• [Try it]: Please count the lines in the data below that hold the word "screenshot", and give only the number.

(Dataset items)
◇ ◇ ◇ ◇ ◇ ◇ ◇

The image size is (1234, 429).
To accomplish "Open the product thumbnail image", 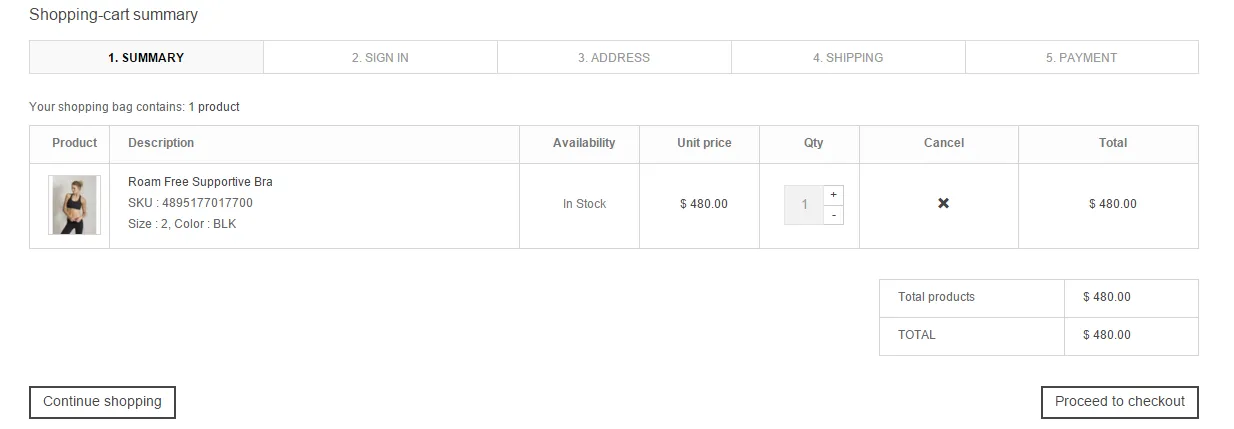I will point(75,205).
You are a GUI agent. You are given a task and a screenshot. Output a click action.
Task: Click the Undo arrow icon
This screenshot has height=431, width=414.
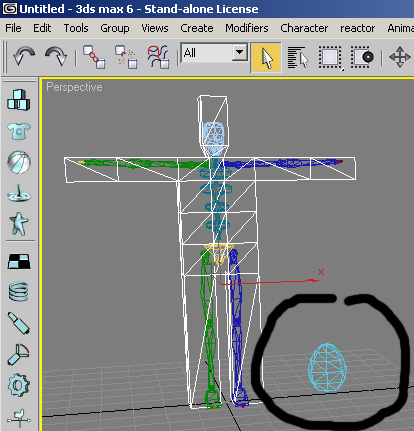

◇ ◇ ◇ ◇ ◇ ◇ ◇

• [Result of the task]: 2